[Information given — start]

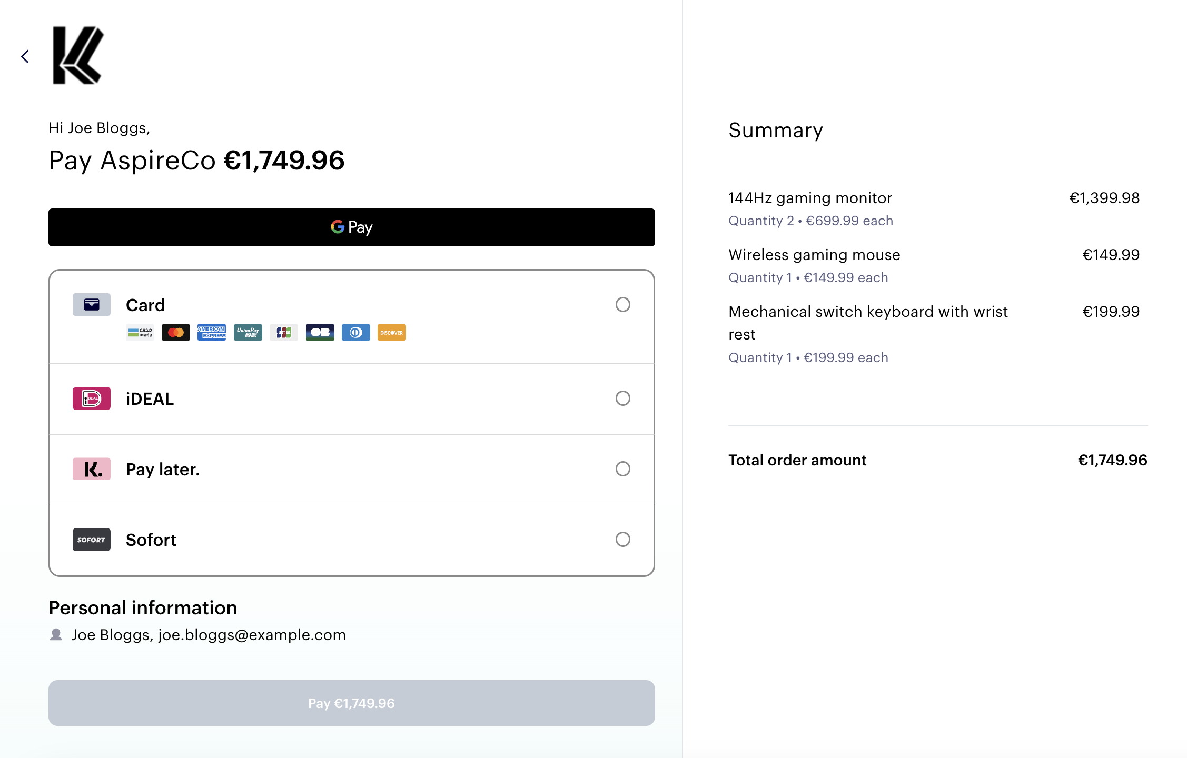Screen dimensions: 1187x758
Task: Click Joe Bloggs email address text
Action: coord(252,635)
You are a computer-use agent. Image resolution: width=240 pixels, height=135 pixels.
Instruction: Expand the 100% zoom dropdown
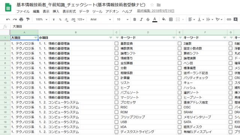pyautogui.click(x=42, y=20)
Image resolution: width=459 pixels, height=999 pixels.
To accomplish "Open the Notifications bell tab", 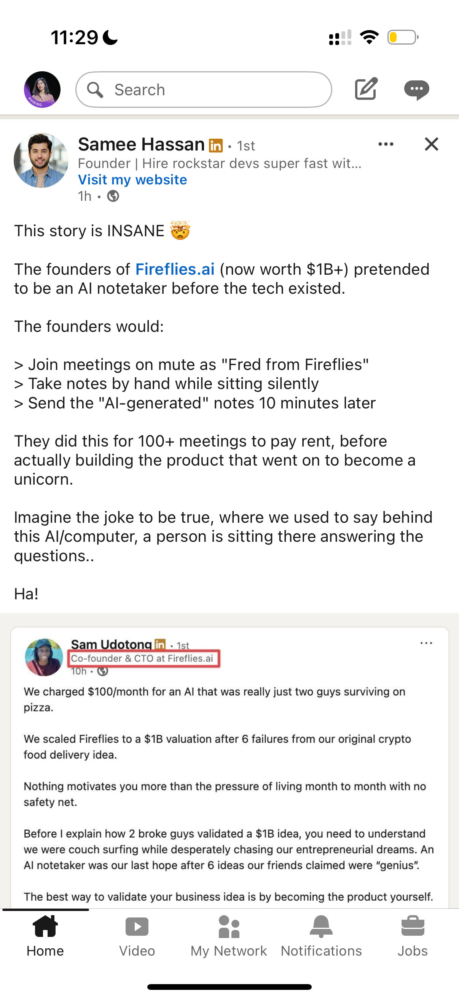I will (321, 935).
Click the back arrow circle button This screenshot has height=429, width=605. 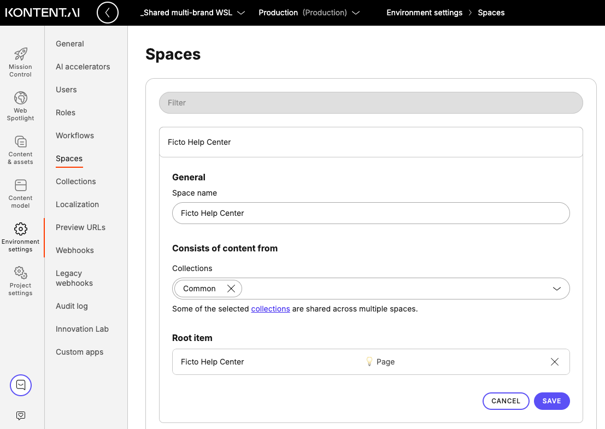108,13
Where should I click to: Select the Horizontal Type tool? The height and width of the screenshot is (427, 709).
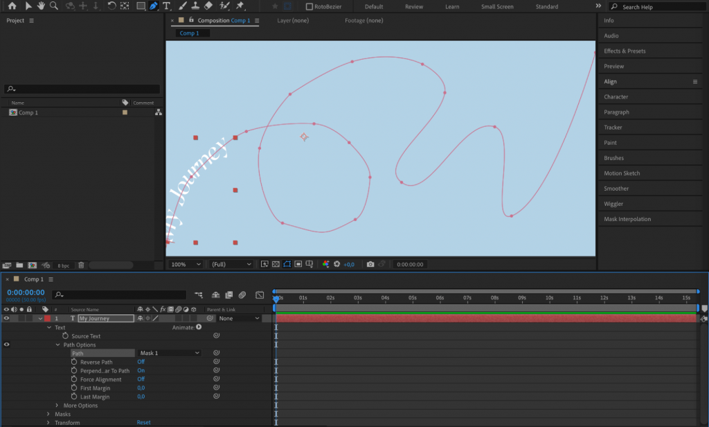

[Information given — finish]

*Work task*. On how many lines of the data does the word "pixels" appear? Only the number is wanted.

*Completed task*. 2